Future for the JOni regex library

Wed May 1 15:50:58 PDT 2013

Hi Charlie,

I feel a bit guilty for not getting (or keeping) in touch with you about 
this. We recently switched to Joni as our default regexp engine and it's 
working pretty well.

What we have in Nashorn now is still relatively close to the JRuby 
codebase. Both share the same package structure, classes, and methods. 
Our code is just simpler because it doesn't have to deal with different 
encodings. My github fork contains a "noencoding" branch that represents 
the connection between the two:

https://github.com/hns/joni/tree/noencoding

However, there are some forces that might force us to drift further 
apart. One of them is code coverage. As it is, JavaScript uses a rather 
limited subset of what Joni provides, and this means a lot of code is 
neither used nor tested. Maintaining these bits doesn't seem to make 
sense (as far as Nashorn is concerned).

It's a similar story with coding standards. We ran FindBugs over Joni 
and it found a number of issues, including things like public final 
arrays. Fixing these could require us to change the package structure or 
make other structural changes. Not to mention missing Javadocs and 
obscure naming, which would also drive us apart when fixed on our side.
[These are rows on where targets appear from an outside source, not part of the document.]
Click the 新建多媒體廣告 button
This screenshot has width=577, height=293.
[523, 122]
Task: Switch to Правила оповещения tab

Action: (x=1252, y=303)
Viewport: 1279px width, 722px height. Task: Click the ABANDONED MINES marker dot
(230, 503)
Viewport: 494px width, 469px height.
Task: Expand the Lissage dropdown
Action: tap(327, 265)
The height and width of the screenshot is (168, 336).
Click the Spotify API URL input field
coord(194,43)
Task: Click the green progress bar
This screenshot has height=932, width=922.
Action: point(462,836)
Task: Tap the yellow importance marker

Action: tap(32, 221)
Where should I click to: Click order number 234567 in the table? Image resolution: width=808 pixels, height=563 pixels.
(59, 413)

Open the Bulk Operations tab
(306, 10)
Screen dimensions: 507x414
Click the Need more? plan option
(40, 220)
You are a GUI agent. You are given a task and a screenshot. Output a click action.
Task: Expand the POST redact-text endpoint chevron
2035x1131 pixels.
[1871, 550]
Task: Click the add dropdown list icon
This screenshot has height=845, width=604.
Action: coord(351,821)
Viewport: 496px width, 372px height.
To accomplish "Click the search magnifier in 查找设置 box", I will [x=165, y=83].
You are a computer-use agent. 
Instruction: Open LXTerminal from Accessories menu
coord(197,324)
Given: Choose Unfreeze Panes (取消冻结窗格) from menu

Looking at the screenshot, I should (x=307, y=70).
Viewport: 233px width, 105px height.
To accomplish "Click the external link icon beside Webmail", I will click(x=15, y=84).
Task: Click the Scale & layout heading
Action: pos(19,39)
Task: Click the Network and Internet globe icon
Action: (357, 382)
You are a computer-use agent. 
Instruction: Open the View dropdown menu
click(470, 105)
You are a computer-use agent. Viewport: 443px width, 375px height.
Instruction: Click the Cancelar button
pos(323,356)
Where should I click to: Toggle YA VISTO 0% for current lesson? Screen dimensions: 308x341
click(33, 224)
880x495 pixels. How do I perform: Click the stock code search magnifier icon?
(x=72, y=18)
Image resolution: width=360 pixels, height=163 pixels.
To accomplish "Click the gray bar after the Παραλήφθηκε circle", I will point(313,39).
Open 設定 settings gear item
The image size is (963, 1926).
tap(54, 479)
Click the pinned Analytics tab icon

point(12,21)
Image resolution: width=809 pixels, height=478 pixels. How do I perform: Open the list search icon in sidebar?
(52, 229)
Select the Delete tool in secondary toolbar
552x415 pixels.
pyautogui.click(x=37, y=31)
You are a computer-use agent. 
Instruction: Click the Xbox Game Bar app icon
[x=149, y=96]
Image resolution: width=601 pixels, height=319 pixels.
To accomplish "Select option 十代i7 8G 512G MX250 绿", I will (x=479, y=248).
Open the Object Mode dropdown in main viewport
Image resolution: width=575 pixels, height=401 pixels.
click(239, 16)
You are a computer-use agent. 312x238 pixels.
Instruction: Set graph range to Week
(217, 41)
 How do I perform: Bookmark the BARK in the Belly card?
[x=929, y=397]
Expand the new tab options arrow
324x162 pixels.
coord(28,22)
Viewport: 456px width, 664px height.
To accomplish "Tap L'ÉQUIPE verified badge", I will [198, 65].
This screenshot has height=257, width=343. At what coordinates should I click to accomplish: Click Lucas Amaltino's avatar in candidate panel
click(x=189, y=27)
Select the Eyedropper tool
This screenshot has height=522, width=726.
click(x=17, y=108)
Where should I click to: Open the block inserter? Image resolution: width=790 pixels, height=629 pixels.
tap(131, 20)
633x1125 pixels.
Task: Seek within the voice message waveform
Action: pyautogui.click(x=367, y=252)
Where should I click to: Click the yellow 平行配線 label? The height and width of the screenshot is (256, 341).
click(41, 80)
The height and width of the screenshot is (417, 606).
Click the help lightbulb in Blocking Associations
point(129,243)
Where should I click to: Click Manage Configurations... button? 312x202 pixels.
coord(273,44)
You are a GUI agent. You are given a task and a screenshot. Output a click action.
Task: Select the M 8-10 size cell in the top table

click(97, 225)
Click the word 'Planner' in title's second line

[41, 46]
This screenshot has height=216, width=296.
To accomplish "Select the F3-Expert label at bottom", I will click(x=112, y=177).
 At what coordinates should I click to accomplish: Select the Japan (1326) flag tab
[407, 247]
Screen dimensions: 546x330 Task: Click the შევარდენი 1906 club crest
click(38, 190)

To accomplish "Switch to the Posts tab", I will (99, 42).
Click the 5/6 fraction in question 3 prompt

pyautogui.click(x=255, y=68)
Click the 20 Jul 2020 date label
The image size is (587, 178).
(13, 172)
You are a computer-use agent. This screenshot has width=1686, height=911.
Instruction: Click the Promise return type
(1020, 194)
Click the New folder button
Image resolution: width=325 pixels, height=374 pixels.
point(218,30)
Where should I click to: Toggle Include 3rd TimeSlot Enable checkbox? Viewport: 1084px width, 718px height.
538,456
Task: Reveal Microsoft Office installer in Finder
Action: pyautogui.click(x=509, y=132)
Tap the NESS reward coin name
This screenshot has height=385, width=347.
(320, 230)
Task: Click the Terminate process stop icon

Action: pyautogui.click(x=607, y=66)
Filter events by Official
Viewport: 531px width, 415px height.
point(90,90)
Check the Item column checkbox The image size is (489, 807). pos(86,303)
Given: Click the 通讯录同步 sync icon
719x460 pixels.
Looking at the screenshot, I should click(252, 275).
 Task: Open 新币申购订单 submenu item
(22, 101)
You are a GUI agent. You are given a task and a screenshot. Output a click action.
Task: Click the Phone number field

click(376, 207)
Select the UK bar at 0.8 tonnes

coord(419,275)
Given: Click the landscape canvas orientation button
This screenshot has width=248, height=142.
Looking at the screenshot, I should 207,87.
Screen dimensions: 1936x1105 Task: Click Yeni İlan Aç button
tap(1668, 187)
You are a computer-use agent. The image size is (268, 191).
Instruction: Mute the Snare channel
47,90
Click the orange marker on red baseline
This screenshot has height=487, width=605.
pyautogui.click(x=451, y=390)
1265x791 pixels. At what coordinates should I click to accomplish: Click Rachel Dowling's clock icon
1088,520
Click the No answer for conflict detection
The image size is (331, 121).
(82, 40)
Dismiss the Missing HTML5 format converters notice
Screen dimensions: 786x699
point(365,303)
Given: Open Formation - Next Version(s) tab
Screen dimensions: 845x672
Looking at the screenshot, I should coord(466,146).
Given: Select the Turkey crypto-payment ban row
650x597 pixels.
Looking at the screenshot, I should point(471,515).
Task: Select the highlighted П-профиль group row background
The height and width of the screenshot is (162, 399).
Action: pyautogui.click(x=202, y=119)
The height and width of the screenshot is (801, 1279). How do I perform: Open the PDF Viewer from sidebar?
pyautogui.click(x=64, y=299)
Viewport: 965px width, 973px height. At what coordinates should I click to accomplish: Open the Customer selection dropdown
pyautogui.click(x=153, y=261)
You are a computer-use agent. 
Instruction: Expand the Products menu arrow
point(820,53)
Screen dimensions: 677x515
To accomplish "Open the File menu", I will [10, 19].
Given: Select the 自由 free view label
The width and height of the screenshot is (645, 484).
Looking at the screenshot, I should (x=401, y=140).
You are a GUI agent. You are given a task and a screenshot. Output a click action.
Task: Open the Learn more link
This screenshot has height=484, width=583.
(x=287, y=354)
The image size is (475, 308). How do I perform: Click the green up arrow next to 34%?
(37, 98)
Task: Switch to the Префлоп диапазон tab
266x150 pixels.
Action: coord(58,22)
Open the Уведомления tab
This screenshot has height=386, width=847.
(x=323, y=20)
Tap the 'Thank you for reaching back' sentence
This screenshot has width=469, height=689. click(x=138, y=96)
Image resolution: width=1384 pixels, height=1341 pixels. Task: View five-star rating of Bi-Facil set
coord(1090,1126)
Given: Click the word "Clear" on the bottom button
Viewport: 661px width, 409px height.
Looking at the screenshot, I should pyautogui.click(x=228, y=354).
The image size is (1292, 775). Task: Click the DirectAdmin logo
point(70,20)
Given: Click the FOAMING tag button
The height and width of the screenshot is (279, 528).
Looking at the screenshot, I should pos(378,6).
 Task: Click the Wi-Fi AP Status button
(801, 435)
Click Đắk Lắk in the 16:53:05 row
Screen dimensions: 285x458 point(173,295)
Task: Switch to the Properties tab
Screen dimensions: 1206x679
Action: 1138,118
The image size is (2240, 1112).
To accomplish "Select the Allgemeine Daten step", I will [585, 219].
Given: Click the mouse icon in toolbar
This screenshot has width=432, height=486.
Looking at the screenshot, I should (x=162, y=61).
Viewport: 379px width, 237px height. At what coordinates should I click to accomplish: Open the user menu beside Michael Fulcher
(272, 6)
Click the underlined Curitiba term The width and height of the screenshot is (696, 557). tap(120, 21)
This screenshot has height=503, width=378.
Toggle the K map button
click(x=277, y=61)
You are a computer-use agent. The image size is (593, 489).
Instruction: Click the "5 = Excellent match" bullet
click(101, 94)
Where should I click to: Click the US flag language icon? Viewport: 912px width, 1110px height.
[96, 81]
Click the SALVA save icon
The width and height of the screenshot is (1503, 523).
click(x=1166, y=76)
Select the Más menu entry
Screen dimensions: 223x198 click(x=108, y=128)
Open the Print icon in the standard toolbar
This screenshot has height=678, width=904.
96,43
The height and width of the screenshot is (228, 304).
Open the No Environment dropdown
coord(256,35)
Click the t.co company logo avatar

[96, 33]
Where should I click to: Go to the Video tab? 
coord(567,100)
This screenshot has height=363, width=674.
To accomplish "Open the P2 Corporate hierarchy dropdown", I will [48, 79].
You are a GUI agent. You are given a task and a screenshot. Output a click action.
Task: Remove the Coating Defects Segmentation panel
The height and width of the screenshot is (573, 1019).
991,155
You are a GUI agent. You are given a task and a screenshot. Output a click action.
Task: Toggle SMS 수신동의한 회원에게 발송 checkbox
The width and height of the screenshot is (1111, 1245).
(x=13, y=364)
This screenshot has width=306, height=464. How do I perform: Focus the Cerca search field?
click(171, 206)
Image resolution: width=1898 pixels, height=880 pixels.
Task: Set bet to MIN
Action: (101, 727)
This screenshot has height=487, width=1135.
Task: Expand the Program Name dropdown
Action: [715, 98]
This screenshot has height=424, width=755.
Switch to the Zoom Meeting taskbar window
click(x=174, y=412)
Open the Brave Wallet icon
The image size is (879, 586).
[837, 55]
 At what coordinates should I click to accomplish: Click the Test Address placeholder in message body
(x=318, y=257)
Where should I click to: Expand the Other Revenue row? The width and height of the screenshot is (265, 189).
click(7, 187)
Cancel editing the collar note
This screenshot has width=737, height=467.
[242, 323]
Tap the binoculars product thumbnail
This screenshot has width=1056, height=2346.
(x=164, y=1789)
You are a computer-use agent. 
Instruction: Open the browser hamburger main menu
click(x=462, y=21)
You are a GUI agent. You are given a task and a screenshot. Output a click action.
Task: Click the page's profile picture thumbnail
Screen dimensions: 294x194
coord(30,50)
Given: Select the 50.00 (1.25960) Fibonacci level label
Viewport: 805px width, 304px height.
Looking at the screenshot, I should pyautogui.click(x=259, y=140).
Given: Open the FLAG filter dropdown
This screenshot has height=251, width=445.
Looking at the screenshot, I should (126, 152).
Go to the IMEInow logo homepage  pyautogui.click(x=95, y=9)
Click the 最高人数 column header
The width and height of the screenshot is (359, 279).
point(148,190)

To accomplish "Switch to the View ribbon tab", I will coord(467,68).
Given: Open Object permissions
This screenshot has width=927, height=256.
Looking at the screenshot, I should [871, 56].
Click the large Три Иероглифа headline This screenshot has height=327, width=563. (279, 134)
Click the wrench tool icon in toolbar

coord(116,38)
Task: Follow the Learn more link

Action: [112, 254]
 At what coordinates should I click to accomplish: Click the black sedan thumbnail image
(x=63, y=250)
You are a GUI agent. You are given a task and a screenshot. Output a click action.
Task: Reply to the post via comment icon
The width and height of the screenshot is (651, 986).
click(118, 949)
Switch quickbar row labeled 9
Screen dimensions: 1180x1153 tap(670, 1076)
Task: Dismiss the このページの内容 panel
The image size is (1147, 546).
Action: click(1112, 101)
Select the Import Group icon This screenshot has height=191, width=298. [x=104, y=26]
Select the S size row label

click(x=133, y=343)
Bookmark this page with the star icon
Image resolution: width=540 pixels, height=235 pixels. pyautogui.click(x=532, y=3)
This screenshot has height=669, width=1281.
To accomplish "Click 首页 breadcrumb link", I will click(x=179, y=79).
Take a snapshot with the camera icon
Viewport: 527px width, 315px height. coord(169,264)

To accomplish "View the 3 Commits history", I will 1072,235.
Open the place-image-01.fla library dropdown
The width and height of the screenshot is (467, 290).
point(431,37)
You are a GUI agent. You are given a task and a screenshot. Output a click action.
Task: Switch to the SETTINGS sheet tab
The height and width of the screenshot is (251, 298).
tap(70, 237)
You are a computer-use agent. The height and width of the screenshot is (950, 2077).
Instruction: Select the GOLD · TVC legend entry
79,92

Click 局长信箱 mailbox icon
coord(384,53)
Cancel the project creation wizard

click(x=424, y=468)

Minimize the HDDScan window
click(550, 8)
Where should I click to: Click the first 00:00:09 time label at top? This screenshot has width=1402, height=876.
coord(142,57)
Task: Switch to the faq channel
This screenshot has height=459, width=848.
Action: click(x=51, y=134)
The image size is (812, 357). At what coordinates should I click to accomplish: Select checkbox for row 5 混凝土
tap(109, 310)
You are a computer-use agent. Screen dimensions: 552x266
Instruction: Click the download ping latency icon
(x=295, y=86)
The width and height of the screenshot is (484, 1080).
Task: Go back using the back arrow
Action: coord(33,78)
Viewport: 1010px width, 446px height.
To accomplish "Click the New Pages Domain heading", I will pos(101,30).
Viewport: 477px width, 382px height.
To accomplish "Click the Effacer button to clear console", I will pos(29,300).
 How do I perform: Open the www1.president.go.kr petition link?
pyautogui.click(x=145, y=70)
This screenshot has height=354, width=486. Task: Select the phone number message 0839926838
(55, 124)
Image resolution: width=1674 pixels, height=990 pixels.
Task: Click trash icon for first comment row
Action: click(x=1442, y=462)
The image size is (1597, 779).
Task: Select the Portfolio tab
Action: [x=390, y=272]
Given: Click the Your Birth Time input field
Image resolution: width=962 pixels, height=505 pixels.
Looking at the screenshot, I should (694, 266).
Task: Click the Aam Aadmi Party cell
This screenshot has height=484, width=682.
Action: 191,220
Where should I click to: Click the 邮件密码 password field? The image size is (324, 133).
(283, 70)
As Jim said I also worked on ASM bytecode generation and got quite far 
with it except for some combinations of nested quantifiers and captures 
I couldn't figure out. I've suspended the work for the time being since 
it's not the highest priority thing to do, but here's the patch:

http://cr.openjdk.java.net/~hannesw/8012269/

I definitely think it would be a great idea to keep our versions of Joni 
connected and evolving together. Right now this would still be 
relatively easy, but it will become harder as time goes by.

Hannes

Am 2013-05-01 22:10, schrieb Charles Oliver Nutter:
> Hello!
>
> I saw a few weeks back that you guys have adopted JRuby's regex
> engine, JOni, modified to work only with Java's char[]. We're thrilled
> that you've found our engine useful enough to incorporate!
>
> However, I'm wondering about the future of these engines. We have
> planned improvements, patches that come in from time to time, and so
> on, and maintaining two separate copies will eventually lead to them
> diverging. But without any way to specialize our byte[]-based JOni for
> char[] easily, I'm not sure what can be done.
>
> Any thoughts on this? Just to tempt you... a few of the planned improvements:
>
> * JVM bytecode compiler, for more fastness
> * Thread interruptible execution, to kill off regex runs that don't complete
>
> It would be great if we could collaborate on such things.
>
> - Charlie